Anastasia Theodoridis said...

We saw this book presented on C-SPAN the other night and decided then to buy it. Thanks for the review.

Anonymous said...

Zinn? Really? Thought you were a brighter bulb than that.

Anonymous said...

Dear Reader John here's a timely quote from Thomas Sowell posted today:

"If you think that is an exaggeration, get a copy of "A People's History of the United States" by Howard Zinn and read it. As someone who used to read translations of official Communist newspapers in the days of the Soviet Union, I know that those papers' attempts to degrade the United States did not sink quite as low as Howard Zinn's book.

That book has sold millions of copies, poisoning the minds of millions of students in schools and colleges against their own country. But this book is one of many things that enable teachers to think of themselves as "agents of change," without having the slightest accountability for whether that change turns out to be for the better or for the worse -- or, indeed, utterly catastrophic.

This misuse of schools to undermine one's own society is not something confined to the United States or even to our own time. It is common in Western countries for educators, the media and the intelligentsia in general, to single out Western civilization for special condemnation for sins that have been common to the human race, in all parts of the world, for thousands of years."

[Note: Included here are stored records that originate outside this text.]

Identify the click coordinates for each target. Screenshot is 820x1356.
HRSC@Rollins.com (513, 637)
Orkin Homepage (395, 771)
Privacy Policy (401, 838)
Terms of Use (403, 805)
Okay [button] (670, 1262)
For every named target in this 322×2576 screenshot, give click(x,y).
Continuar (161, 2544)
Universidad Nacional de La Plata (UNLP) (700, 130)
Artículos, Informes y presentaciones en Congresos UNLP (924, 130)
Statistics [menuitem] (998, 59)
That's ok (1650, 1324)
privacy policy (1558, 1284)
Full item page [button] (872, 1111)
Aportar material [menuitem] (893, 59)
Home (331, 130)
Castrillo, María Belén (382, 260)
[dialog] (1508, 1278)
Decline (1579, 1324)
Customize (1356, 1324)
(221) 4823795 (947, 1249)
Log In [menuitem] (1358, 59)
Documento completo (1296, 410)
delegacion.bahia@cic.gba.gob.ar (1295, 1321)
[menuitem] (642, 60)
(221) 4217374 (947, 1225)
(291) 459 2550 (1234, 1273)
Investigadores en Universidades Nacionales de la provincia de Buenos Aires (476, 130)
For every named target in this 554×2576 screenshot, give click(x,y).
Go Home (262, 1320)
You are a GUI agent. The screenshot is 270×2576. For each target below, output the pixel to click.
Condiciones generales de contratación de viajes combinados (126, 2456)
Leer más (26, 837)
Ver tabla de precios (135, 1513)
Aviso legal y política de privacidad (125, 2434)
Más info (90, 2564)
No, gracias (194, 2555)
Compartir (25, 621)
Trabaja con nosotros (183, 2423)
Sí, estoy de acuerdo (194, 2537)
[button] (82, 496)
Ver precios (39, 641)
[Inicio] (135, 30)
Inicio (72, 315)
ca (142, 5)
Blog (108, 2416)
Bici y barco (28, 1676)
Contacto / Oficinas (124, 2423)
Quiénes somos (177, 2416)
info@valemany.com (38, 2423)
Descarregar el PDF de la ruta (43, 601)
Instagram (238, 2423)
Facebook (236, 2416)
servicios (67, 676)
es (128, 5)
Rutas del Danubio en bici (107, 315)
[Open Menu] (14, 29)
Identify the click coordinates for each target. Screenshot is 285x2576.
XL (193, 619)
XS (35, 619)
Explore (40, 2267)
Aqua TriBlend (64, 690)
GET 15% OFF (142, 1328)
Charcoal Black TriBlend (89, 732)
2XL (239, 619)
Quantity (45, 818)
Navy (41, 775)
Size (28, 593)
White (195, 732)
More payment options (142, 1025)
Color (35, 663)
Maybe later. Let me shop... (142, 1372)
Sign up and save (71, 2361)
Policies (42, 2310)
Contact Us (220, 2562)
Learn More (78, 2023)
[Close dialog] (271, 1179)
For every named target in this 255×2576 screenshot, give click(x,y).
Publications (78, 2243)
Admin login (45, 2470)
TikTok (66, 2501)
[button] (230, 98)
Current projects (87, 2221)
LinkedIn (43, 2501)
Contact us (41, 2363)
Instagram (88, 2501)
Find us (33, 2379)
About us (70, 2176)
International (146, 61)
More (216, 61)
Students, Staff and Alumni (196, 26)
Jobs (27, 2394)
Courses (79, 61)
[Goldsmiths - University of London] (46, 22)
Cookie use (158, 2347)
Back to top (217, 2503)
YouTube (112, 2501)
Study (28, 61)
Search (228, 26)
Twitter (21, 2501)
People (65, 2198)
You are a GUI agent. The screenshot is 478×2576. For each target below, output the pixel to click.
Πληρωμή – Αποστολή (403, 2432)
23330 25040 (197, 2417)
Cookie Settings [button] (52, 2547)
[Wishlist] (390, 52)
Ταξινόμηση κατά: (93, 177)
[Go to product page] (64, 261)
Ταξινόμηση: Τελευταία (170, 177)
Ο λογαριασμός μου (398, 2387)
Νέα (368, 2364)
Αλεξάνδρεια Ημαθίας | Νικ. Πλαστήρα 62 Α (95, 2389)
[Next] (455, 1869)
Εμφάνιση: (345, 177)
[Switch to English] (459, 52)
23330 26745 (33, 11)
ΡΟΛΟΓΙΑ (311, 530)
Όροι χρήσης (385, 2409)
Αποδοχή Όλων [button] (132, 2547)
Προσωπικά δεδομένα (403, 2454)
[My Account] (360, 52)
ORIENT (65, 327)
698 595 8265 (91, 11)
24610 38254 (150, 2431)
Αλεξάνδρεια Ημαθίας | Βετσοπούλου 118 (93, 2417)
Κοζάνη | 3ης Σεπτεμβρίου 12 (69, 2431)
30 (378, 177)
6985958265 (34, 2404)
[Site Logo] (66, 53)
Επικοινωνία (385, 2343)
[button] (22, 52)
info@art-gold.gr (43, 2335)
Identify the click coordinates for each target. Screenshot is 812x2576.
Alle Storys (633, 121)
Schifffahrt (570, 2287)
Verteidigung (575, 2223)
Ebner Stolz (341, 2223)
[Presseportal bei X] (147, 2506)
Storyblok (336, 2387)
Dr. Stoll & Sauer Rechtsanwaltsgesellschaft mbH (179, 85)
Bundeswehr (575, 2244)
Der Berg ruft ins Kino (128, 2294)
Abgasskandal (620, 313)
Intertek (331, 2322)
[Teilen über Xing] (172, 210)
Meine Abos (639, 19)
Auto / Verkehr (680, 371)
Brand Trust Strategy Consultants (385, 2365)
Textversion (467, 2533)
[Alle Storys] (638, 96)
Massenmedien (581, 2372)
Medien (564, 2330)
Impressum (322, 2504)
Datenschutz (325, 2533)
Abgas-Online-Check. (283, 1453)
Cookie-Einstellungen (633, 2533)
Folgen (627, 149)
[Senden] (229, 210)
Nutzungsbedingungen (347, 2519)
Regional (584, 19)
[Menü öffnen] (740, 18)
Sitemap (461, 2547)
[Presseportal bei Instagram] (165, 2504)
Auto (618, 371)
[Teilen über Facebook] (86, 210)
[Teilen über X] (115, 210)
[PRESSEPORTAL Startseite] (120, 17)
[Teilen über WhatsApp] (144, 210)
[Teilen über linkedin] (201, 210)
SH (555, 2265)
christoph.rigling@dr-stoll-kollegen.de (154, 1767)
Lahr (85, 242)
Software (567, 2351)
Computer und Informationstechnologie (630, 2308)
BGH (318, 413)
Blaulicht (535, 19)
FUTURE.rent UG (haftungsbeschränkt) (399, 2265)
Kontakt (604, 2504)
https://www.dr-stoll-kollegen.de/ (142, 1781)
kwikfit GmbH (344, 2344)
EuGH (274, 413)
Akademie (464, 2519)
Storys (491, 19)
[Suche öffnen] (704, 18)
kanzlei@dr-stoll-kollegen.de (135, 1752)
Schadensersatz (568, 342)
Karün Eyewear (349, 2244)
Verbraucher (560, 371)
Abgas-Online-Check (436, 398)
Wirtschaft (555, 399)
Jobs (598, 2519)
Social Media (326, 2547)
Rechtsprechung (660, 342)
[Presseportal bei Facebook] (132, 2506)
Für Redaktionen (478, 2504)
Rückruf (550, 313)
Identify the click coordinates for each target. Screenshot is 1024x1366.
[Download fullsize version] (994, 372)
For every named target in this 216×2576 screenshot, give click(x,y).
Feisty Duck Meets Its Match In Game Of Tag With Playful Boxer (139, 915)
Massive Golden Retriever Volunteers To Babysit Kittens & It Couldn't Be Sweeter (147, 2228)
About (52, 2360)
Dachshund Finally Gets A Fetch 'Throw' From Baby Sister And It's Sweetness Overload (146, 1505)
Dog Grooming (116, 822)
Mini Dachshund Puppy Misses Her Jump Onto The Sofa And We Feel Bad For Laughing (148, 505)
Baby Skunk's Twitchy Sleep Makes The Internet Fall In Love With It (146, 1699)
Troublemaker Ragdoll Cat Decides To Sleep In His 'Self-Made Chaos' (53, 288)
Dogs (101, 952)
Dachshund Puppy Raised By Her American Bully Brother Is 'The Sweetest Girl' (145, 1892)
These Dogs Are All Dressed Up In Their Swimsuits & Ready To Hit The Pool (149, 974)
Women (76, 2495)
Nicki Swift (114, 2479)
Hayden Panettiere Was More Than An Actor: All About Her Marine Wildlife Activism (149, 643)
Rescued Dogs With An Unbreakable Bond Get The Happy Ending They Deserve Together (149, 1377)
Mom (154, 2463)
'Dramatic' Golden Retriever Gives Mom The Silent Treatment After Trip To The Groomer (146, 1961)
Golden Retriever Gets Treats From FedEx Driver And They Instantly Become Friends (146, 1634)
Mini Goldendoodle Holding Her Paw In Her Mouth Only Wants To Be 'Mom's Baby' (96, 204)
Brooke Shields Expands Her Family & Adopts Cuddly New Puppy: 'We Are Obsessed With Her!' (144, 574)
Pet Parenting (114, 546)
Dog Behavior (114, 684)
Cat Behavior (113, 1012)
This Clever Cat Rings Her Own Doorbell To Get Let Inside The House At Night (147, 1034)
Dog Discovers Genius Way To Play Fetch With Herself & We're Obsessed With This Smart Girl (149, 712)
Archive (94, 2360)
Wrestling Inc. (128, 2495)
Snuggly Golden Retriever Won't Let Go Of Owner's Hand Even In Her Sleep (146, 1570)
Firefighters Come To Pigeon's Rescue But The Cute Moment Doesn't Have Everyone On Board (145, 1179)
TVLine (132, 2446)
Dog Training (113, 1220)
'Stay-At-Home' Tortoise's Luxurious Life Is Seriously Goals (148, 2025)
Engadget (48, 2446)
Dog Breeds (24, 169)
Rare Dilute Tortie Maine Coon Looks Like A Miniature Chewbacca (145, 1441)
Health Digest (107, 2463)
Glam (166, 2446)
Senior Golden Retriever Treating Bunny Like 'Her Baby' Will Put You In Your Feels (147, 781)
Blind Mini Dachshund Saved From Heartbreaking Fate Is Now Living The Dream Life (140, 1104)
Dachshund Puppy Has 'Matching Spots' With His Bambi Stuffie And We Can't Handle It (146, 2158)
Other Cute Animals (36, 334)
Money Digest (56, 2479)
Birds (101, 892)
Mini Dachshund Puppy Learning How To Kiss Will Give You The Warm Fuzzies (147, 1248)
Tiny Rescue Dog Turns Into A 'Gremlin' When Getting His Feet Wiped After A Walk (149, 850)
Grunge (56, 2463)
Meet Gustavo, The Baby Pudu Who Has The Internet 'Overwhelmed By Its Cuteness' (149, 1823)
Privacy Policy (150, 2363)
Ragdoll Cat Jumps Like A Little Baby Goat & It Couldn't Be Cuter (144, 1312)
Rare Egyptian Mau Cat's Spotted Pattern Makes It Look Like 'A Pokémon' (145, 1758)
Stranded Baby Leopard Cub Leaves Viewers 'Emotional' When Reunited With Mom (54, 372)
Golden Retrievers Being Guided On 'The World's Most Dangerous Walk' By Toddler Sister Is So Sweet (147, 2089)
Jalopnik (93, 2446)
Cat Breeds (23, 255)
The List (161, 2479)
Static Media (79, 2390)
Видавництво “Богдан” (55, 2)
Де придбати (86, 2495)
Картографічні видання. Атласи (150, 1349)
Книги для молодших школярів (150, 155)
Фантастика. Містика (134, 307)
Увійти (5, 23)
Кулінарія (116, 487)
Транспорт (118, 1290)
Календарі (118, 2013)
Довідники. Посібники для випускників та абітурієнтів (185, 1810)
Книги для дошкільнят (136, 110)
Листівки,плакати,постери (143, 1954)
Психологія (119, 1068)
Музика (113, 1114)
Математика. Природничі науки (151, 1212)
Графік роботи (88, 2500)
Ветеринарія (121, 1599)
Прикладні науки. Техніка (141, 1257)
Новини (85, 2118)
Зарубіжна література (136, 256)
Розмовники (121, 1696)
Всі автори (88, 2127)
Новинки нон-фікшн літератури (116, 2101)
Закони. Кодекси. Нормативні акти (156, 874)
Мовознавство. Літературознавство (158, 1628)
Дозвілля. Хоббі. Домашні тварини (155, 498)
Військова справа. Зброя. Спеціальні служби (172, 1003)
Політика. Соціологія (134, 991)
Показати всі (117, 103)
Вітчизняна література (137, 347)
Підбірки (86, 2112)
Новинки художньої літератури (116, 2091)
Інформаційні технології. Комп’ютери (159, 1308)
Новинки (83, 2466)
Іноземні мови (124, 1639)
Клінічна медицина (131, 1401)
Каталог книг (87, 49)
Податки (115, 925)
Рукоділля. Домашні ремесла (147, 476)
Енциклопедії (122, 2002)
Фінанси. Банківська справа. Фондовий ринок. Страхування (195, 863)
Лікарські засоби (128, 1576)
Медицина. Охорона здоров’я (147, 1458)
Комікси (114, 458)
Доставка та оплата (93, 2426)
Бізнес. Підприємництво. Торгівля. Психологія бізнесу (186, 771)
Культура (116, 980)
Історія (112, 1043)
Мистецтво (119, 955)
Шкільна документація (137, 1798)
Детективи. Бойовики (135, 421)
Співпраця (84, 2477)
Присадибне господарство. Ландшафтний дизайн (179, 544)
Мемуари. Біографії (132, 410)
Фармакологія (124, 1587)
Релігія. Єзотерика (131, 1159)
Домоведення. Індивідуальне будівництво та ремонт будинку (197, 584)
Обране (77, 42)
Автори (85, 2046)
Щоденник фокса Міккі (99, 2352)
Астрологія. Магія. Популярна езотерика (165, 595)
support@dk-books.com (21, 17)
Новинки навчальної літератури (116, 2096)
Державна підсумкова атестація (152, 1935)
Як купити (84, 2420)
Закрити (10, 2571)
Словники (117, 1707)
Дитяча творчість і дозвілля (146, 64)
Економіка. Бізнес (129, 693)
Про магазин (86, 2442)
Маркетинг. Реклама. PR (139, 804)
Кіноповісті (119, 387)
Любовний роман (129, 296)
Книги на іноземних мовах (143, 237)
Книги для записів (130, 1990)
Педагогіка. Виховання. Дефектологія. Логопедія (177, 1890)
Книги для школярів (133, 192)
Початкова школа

Zinn and his ilk have poisoned our culture with lies and misrepresentations about the 20th Century for decades. It's very tempting for Christians to want to buy into lefty spin and ignore the consequences of it. Why? Because Christians bring the attitude of "those who know better" to a subtle but persistent kind of utopian magical thinking - and freedom is messy. Very messy. Especially in a country with a federated power structure.

That same messiness has also stood up and defeated the fascist and communist horrors that Zinn whitewashes. The messy post WWII treaties with our 'buddies' the French that resulted in our initial presence in Vietnam on the wrong side of their fight for independence; they did appeal to us several times for aid in liberating their nation from the French.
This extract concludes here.